---------- The input ----------
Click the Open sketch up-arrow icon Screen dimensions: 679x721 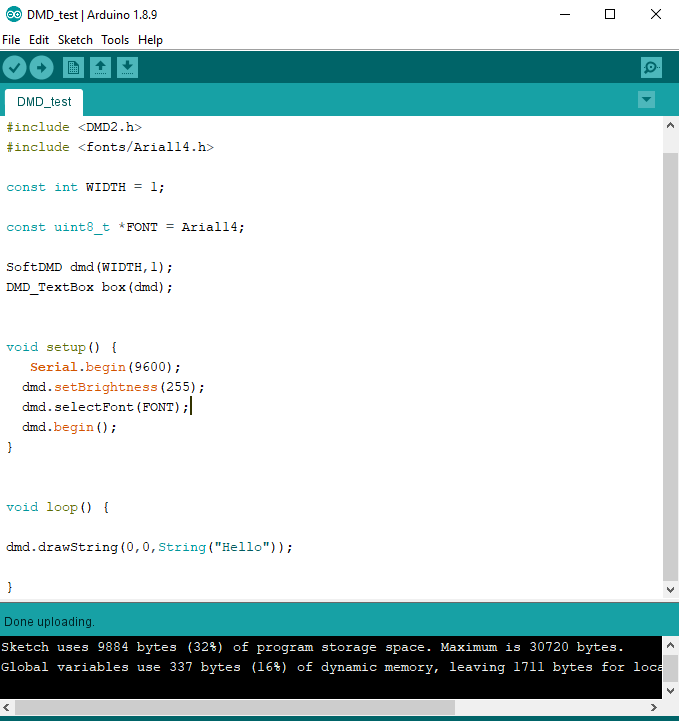coord(100,68)
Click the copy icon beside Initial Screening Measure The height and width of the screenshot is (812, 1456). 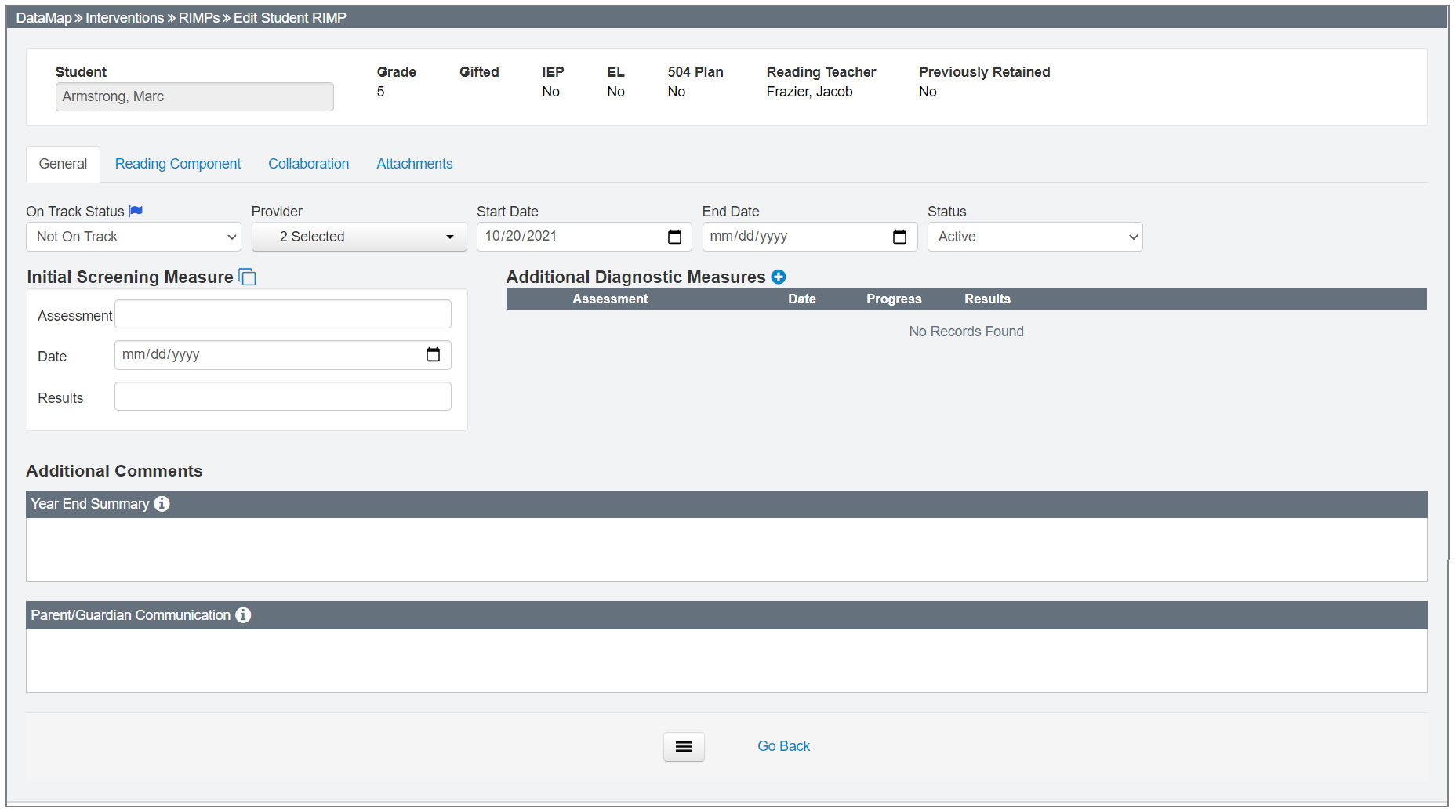(x=247, y=277)
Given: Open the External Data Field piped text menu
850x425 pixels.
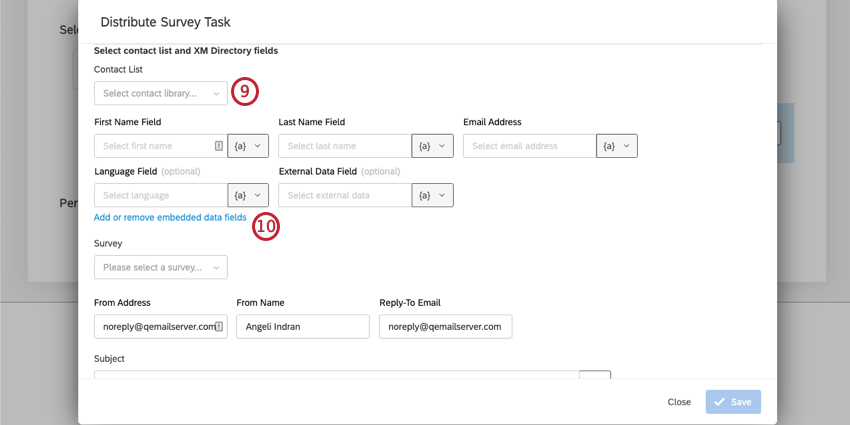Looking at the screenshot, I should pos(432,195).
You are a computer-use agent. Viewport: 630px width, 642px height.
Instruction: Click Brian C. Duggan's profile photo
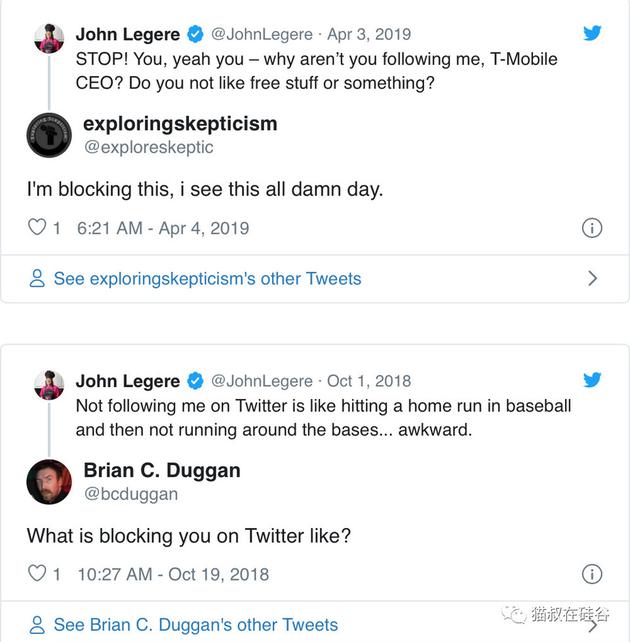(x=49, y=481)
----------
- Task statement -
Set down exactly the lines of the entries above from the one holding "850x425 pixels." through the last one, including both, with the pictures left out.

- Task result -
850x425 pixels.
Looking at the screenshot, I should pos(432,195).
You are a computer-use agent. Viewport: 630px width, 642px height.
Instruction: Click Brian C. Duggan's profile photo
(x=49, y=481)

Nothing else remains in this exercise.